Another World 20th Anniversary Edition

Chaque console ou micro-ordinateur a connu à son heure de gloire un jeu particulier, que ce soit pour ses qualités techniques, innovatrices ou de gameplay. Ces titres devenus des classiques se verront souvent adaptés sur les supports des générations suivantes, le téléphone portable faisant partie de ces supports. Reste à voir si l’adaptation est digne de l’original.

An other édition

Le jeu originel avait fait parler de lui lors de sa sortie sur Amiga grâce à ses graphismes vectoriels jamais vus auparavant. Mais si trouver une NES en brocante pour quelques euros est possible dimanche matin prochain, en revanche, je vous défie de trouver un Amiga en état pour moins de 10€. Le titre a ensuite été réédité sur plusieurs autres supports comme l’Atari ST ou sur console comme la Mégadrive. Pour les 15 ans du jeu une édition physique a même été créée afin de célébrer l’évènement et joie : elle est désormais disponible sur nos smartphones, pour le vingtième anniversaire du jeu.

Le scénario du jeu est relativement simple : notre protagoniste est un jeune scientifique roux (pas de bol) qui débarque au laboratoire en pleine nuit un soir d’orage pour utiliser son ordinateur.

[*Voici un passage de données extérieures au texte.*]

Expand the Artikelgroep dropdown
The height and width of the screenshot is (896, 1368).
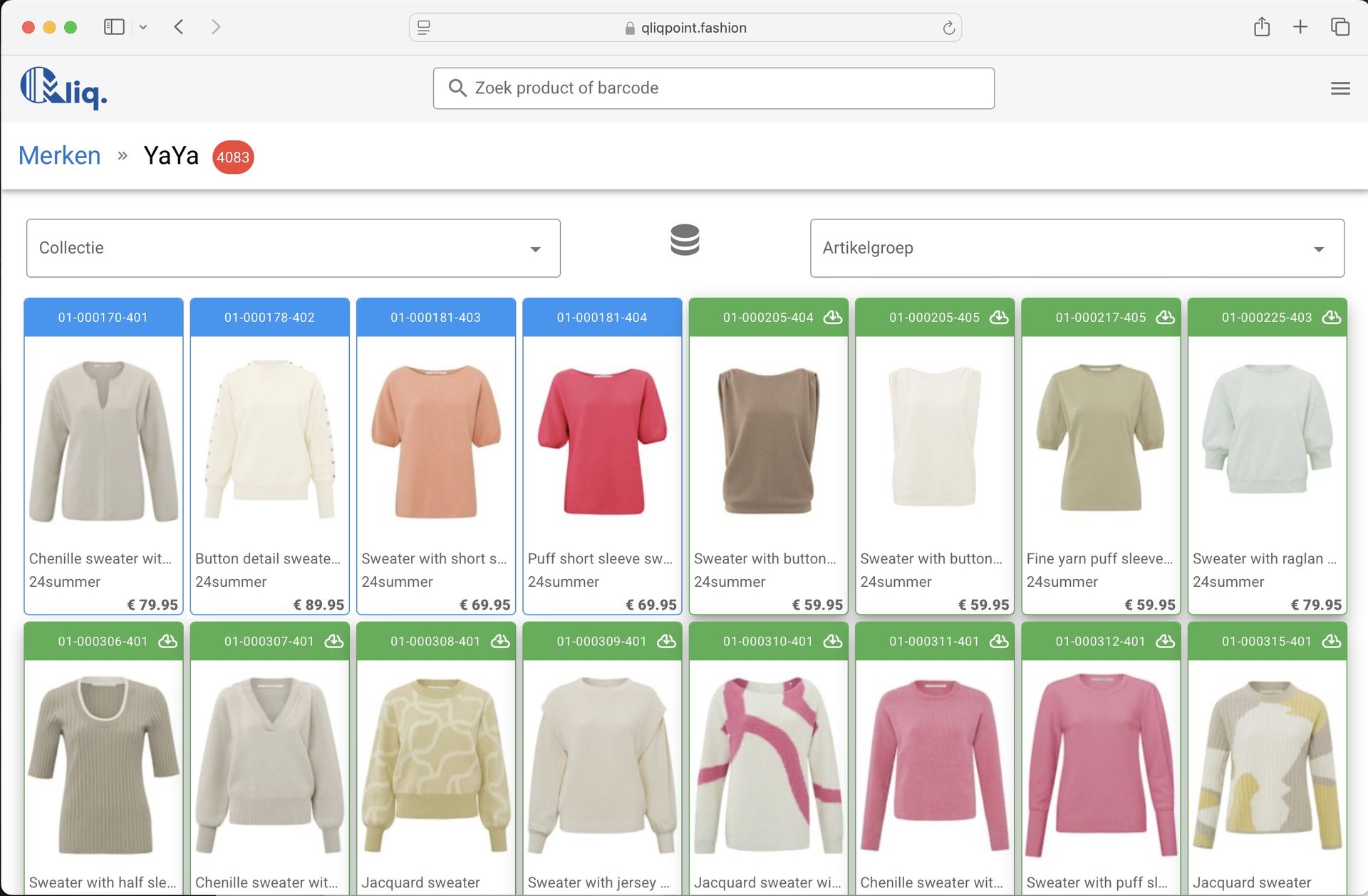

Sans vouloir pinailler, au début des années 90 on n’utilisait pas d’ordinateur sous l’orage de peur de le griller en cas de coupure de courant (allez savoir si les systèmes de refroidissement de l’époque étaient si mauvais ou s’il s’agit d’une légende urbaine comme les consoles qui abimaient les grosses télés). Mais par un malheureux hasard, la foudre frappe le laboratoire et notre scientifique se retrouve téléporté sur une autre planète dans un monde inconnu. Le jeu débute alors dans un univers semi-désertique ou il faudra lutter pour votre survie en esquivant bêtes sauvages, extraterrestres de mauvaise humeur, gouffres, pics, noyade et autres joyeusetés du genre.

Prince of an other world ?

Niveau gameplay le jeu lorgne du côté d’un autre titre connu de l’époque : « Prince of Persia ». Pour les plus jeunes d’entre vous je ne parle pas d’un jeu PlayStation 2 ou vous ne pouvez pas mourir car vous remontez le temps, mais d’un titre au contraire ou les sauts sont millimétrés et ou le moindre faux pas vous causera une mort certaine.

Les actions de notre « héros » sont assez simples et correspondent aux capacités d’un humain normal : courir, sauter, nager et mourir. Enfin oui, surtout mourir en fait. Je pense que la durée de vie d’un joueur moyen est de 30 secondes environ, la majeure partie se sentira d’ailleurs frustrée. Aussi le jeu s’adresse-t-il à un public de joueurs voulant en baver un minimum.

Les touches virtuelles, contrairement à bon nombre de jeux sur téléphone, répondent assez bien hormis quelques caprices des touches haut et bas. De plus, vous pourrez choisir entre des touches bien visibles ou un second mode de contrôle plus intuitif où aucune touche n’apparaît à l’écran et dans lequel vos doigts pourront avoir une plus grande marge de manoeuvre. Il faudra cependant un léger temps d’adaptation pour se faire à la réactivité du personnage, car la rigidité du gameplay de l’époque a été conservée.

An other problem

Si l’action est au rendez-vous, elle est néanmoins rythmée par des phases d’exploration et d’énigmes. Et quelles énigmes ! Car si aujourd’hui après des dizaines de tentatives vous pouvez toujours regarder sur internet, imaginez la difficulté au début des années 90. Il faut parfois en découdre pendant une dizaine d’essais et être au bord du meurtre avant de se décider à faire une petite pause, se boire une bière et y retourner en essayant une nouvelle approche.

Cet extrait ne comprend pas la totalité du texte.